Sin embargo, la verdad era que todos tenían sus propias tareas, sin relación de subordinación, y Xia Rensheng era el verdadero encargado de esta misión.
Liu Shu no conocía a nadie en el grupo y se acomodó en un rincón para relajarse. Estaba fuera del círculo de confianza de todos.
No conocía a nadie, así que no tenía confiabilidad total con nadie. Podían protegerlo, pero no cooperarían ni confiarían.
A pesar de que habían sido absorbidos por los Tres Mundos, ¿quién podía asegurar que fueran verdaderos hombres de hierro?

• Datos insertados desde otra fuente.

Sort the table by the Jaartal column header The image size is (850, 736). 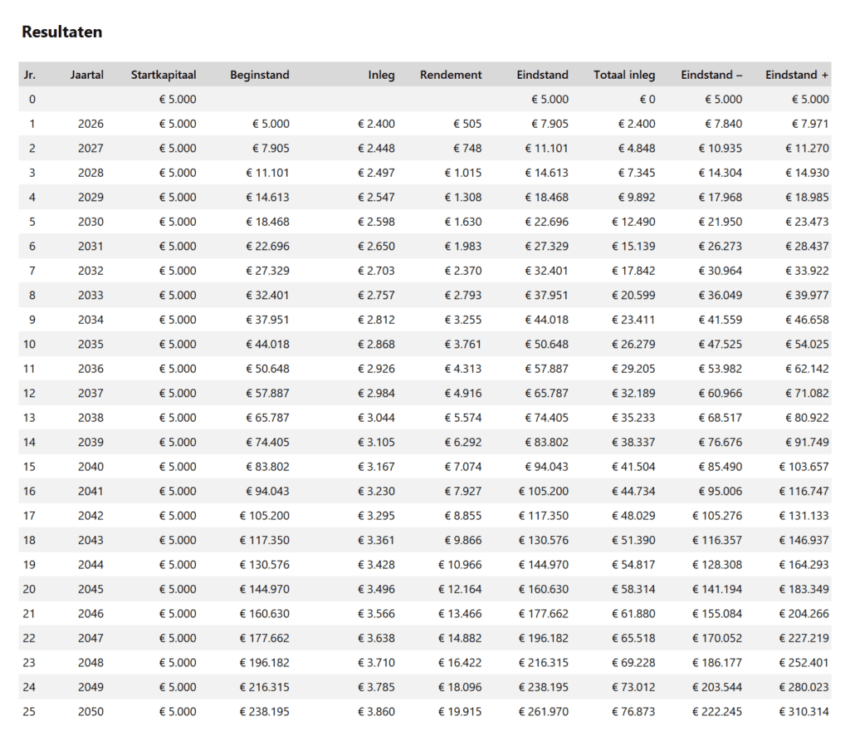pos(86,74)
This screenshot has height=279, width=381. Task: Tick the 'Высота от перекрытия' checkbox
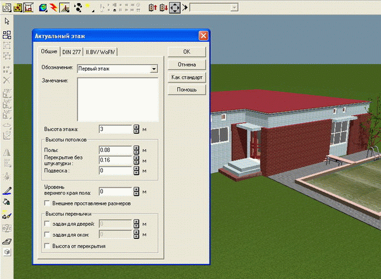(46, 245)
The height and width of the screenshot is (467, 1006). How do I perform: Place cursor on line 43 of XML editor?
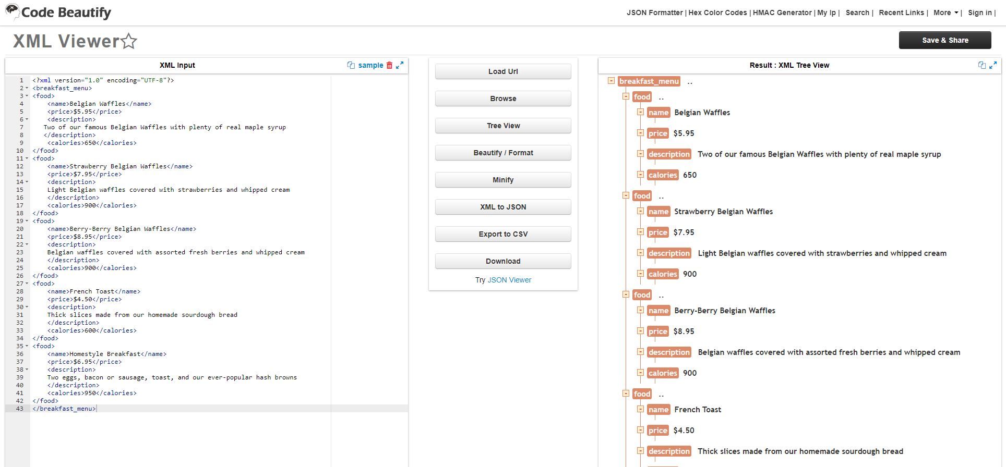tap(219, 409)
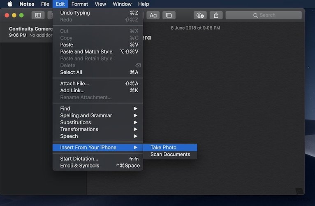Open the share button in toolbar
The height and width of the screenshot is (206, 315).
point(216,15)
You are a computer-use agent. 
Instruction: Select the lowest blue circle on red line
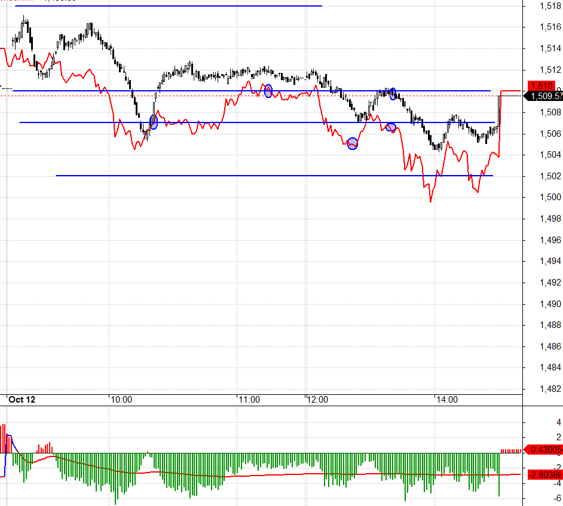(x=353, y=143)

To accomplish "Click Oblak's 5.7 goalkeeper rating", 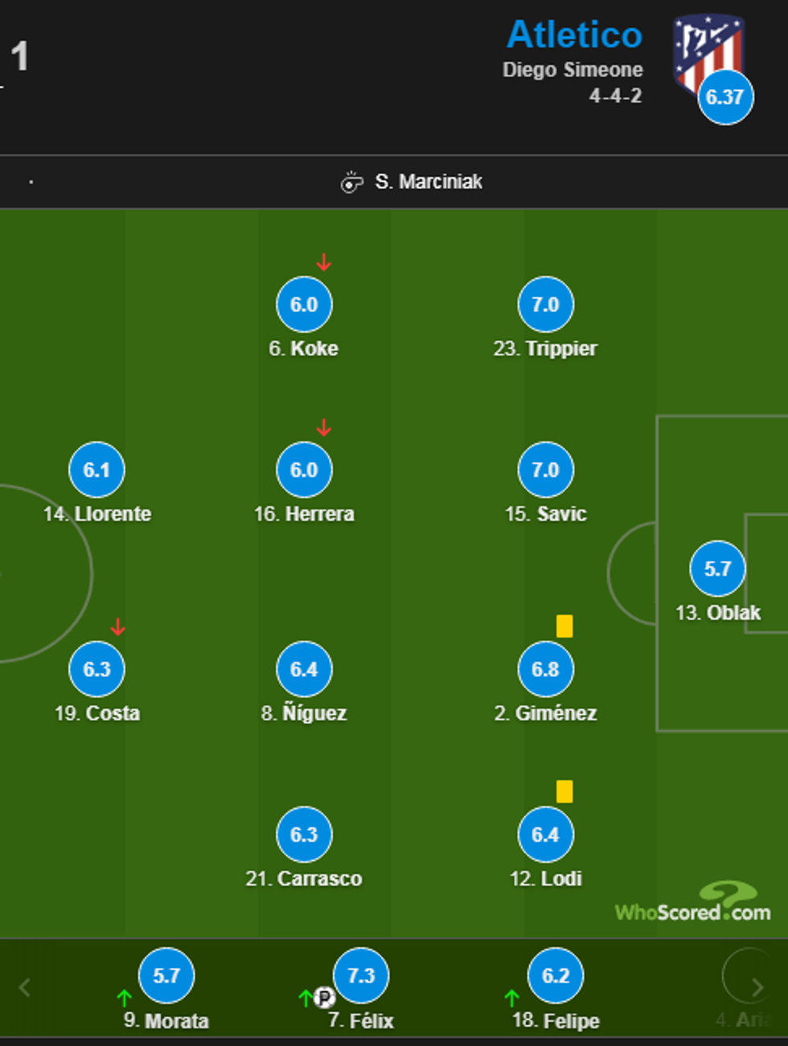I will 717,568.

Liu Shu también había administrado el mercado negro, sabía muy bien cómo eran la mayoría de los cultivadores libres. Por lo tanto, quería mantener su confidencialidad a salvo y no dar más información si alguien traidor se revelaba.
Una de las mujeres de la delegación, Lin Ganyu, era joven y llevaba gafas negras. Se giró hacia Xia Rensheng y le dijo: "Sr. Xia, ¿podría pedirles que cesen los juegos y charlas? Necesitamos mantener el silencio para nuestras tareas en Europa."
Aunque las palabras de Lin Ganyu eran amables, su tono era firme.
Un cultivador libre llamado Liu Fan le sonrió y bromeó: "Tenemos nuestras propias tareas, ¿por qué debemos estar a su nivel?"
Lin Ganyu frunció el ceño: "¿Qué ayuda te da la charla y los juegos en tu tarea?"
Liu Fan encendió un cigarrillo en el vagón, llenando rápidamente de humo todo el espacio. Liu Shu se quejó internamente, aunque no fumaba, odiaba el olor.
Rafael Liu sonrió: "Nos relajamos para hacer nuestra tarea mejor, ¿viste algo? ¡Hacéis tanto ruido!"
Lin Ganyu se enojó inmediatamente: "¡Un grupo de delincuentes pueden hacer su tarea! ¡Mira lo que habéis hecho desde que subiste! ¡Jugando y charlando a placer, incluso una quién durmió todo el camino! ¡No estudiasteis al oponente antes de entrar en la misión! ¡¿Cómo harán algo bien?!"
Liu Shu: "..."
¡El único dormido era él! Pero ¿por qué siempre tenían que involucrar a los inocentes?
Al principio, Liu Shu sentía compasión por esta delegación, pero ahora ni siquiera se enteraba de quiénes eran, todos parecían tener intenciones ocultas. Era gracioso, el camino aún era largo y todos estaban dispuestos a hacerse daño entre ellos.
Xia Rensheng les sonrió a los cultivadores libres y apagó el cigarrillo con dos dedos: "En el viaje, deben seguir las reglas, ya os lo digo."
Una sola frase de Xia Rensheng valía más que diez de Lin Ganyu. Después de todo, vivían bajo la protección del Tres Mundos, nadie se atrevería a desobedecer.
El grupo se dispersó riendo y murmurando, como si demostraran que no temían a Lin Ganyu, sino a Xia Rensheng.
Liu Shu cerró los ojos y escuchó, suponiendo que era el choque natural entre la clase mánager y las clases superiores. Observó su Monte de Hielo en la Cámara Interna, ya retrasado por el tesoro, solo había recuperado la mitad del Monte de Hielo original, y la polisca del Monte de Hielo era un camino largo aún por recorrer.